Таким образом, значимой для российского самосознания представляется возможность понимания культуры как пушкинского дискурса политики, присутствующего в России на протяжении минимум двух столетий.
Власть как субъект воздействия и объект анализа русских творцов воплощена в художественной практике весьма разнообразно.
Так, аспект историко-политический представлен в драматических сочинениях - у А. С. Пушкина, а также у следовавших либо полемизировавших с ним авторов, например, А. К. Толстого или А. Н. Островского. Добавим, оставляя пока в стороне эту часть произведений: аспект социально-нравственный представлен у русских сатириков, начиная с Я. Капниста и Д. И. Фонвизина и, имея продолжение у А. В. Сухово-Кобылина и М. Е. Салтыкова-Щедрина, достигает апогея у Н. В. Гоголя.
Аспект, который мы бы назвали подсознательным, психолого-психиатрическим, поскольку он связан с образной актуализаций абсурдности жизни как бытия в социуме, представлен работами как упомянутых классических авторов-сатириков, так и авторов ХХ в., в частности, постмодернистов, таких как В. Пелевин, Н. Коляда. Причем у последних власть настолько размыта, деперсонализирована, что анализ их образной структуры следует предпринимать отдельно и специально.
В историко-культурной же ретроспективе мы видим логические цепочки, «звенья» которых также могут впоследствии стать материалом для детализации.
Первая логическая цепочка российской политики: Пушкин и русская историческая дра-
ма/трагедия. «Живая власть для черни ненавистна» - отражение элитарного самосознания как субъекта анализа массового сознания. «Страшен русский бунт»: трагический треугольник (человек чести Гринев - человек бесчестья Швабрин -человек власти/безвластья Пугачев) и дихотомия «честь - власть». А. К. Толстой (политика, лишенная монструозности, - сфера, параллельная российскому самосознанию, «а я хотел как лучше ...», - воспринимаемая массовым сознанием как враждебная).
Вторая логическая цепочка российской политики: мнимая аполитичность русской классической комедии. Фонвизин (неучи и их слабая, именно потому что политическая, альтернатива). Гоголь (власть мелочи - «Ревизор»). Грибоедов (политика «ушла» вместе с 1812 г., Москва -псевдовялая и псевдопатриархальная, на деле «зубастая», пострашнее холодного Петербурга). Салтыков-Щедрин («тени» политики и теневая политика, понятия, родившиеся задолго по появления актуального сленга). Сухово-Кобылин («смерть» как способ существования «сил» и «ничтожеств»). Островский (политические трупы Крутицкий/Городулин и политические симу-лякры - люди дела (дельцы) Васильков, потом -у Чехова - Лопахин). А у, казалось бы, насквозь политизированного Горького, который стал популярнейшим театральным автором ХХ в. в Европе и США, важны вовсе не «Варвары» с их декларативной тенденциозностью классового расслоения, а «Мещане»; и не с Власом, который готов поменять «расписание поездов», а с подлинным мещанином Петром, «бывшим гражданином полчаса»; политически актуальны «Последние» с дворянами, идущими в жандармы, и обморочными детьми, с проигравшими свои жизни в стремлении к политическому самоутверждению через экономические успехи Вас-сой Железновой и Егором Булычевым, наконец, с постоянными трансформациями самой популярной в мире его пьесой «На дне», где ни один политический лозунг (сделайте, чтобы мне было хорошо работать, и я буду работать) не звучит так постоянно и определенно, как призыв послушать, услышать, откликнуться.

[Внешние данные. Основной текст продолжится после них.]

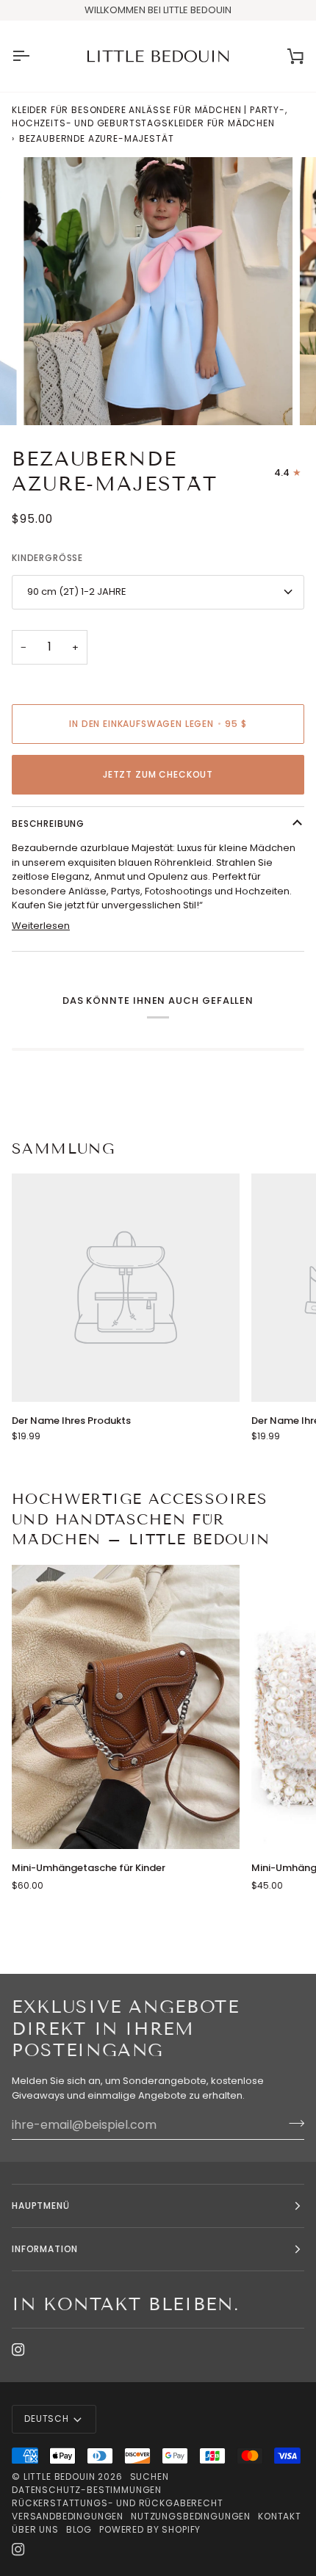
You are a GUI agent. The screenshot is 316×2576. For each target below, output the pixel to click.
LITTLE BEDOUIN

3. Культурные практики ХХ - начала XXI в. в дискурсе личных политических интенций
В России за последние два столетия сложились две противоположные тенденции «работы» самосознания: либо активно принимающего (обсуждающего, трансформирующего, впитывающего) политический дикурс культуры - это пушкинская
традиция, о которой сказано выше; либо демонстративно отторгающего (подчас лукаво, подчас искренне предъявляющего индивидуальную аполитичность как своего рода герметичность, позволяющую с брезгливостью аристократа «умывать руки» от «грязной политики») - это традиция, объединившая невостребованных и оскорбленных российских гениев начала ХХ в.

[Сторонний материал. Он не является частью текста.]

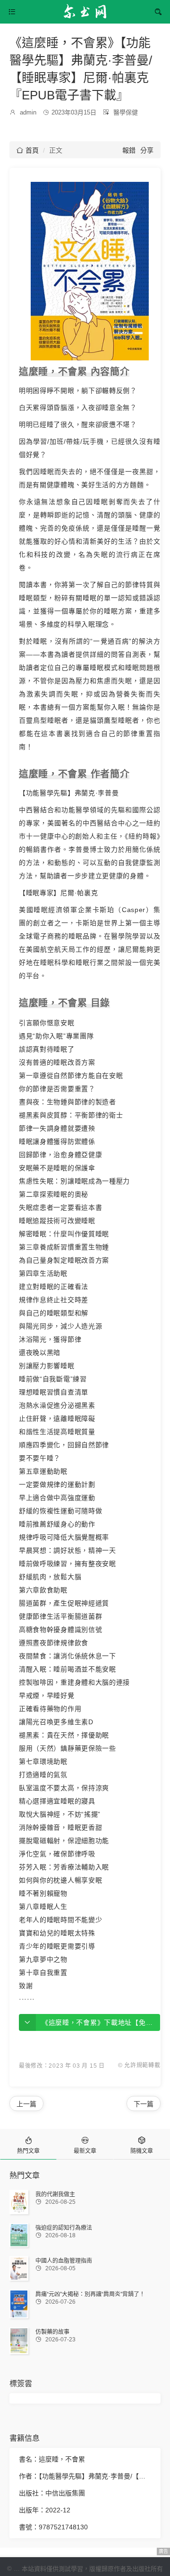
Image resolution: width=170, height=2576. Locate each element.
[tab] (28, 2144)
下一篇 (143, 2104)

К числу последних мы считаем возможным отнести В. В. Розанова. Не эмигрировавший физически, но проживший жизнь в состоянии постоянного противостояния политике, которой, казалось бы, был чужд, он представляется одной из репрезентативных фигур в обсуждении интересующей нас проблемы. Его личные интенции в политической сфере - в высшей степени показательны.
Казалось бы, во всем - частный человек, Розанов был чрезвычайно далек от политики, хотя в действительности именно с нею сопоставлял или самим фактом этой самой удаленности от нее измерял значение человека - где же еще, как не в обществе, следовательно, в той же самой политике.
По всей видимости, душевно нежное отношение в особой степени Розанов испытывал к двум людям: М. В. Ломоносову (бедняку-провинциалу, освятившему своим гением русскую историю) и А. В. Суворину. При всей несопоставимости этих фигур для стороннего взгляда Розанову иной раз казалось недостаточно весомым для характеристики Суворина даже сравнение с Ломоносовым, и тогда он говорил еще и о Новикове, подчеркивая объем сделанного Сувориным «статьями, газетою, бесчисленными изданиями полезных книг» [16, с. 37]. Земляк (оба из Воронежа), Розанов с ласковой грустью, как о собственном прошлом, писал «о крошечной крестьянской избе, крытой соломой, где родился Суворин», о том, «как он пришел из Воронежского городка на север, вовсе безвестный, вовсе маленький» (там же). Естественно, за этой умильностью стояла политическая декларация великой значимости сирого и малого в большой стране России. Особая прелесть виделась в его происхождении: «крестьянский и солдатский сын» [16, с. 27].
В своем философском и литературном познании Розанов, как представляется, искал «зеркала», заведомо искажающие то, что в них должно было отразиться. Отвергал В. Соловьева и почитал А. Суворина. Приближал Д. Мережковского и отталкивался от А. Чехова.
Особо восхищался стихами
К. Победоносцева. Издеваясь над Л. Толстым,
Салтыковым-Щедриным, то похваливая, то низвергая Некрасова, отрицая символистов, ни о ком из поэтов, кроме разве что Пушкина, не писал Розанов так нежно, ласково и элегично, как о человеке, 25 лет исполнявшем обязанности обер-прокурора Синода. Радуясь ниспровержению ницшеанства Победоносцевым (отметим особо этот парадокс у Розанова - «русского Ницше»), философ буквально воспевает книгу, полную «явного или тайного вздоха».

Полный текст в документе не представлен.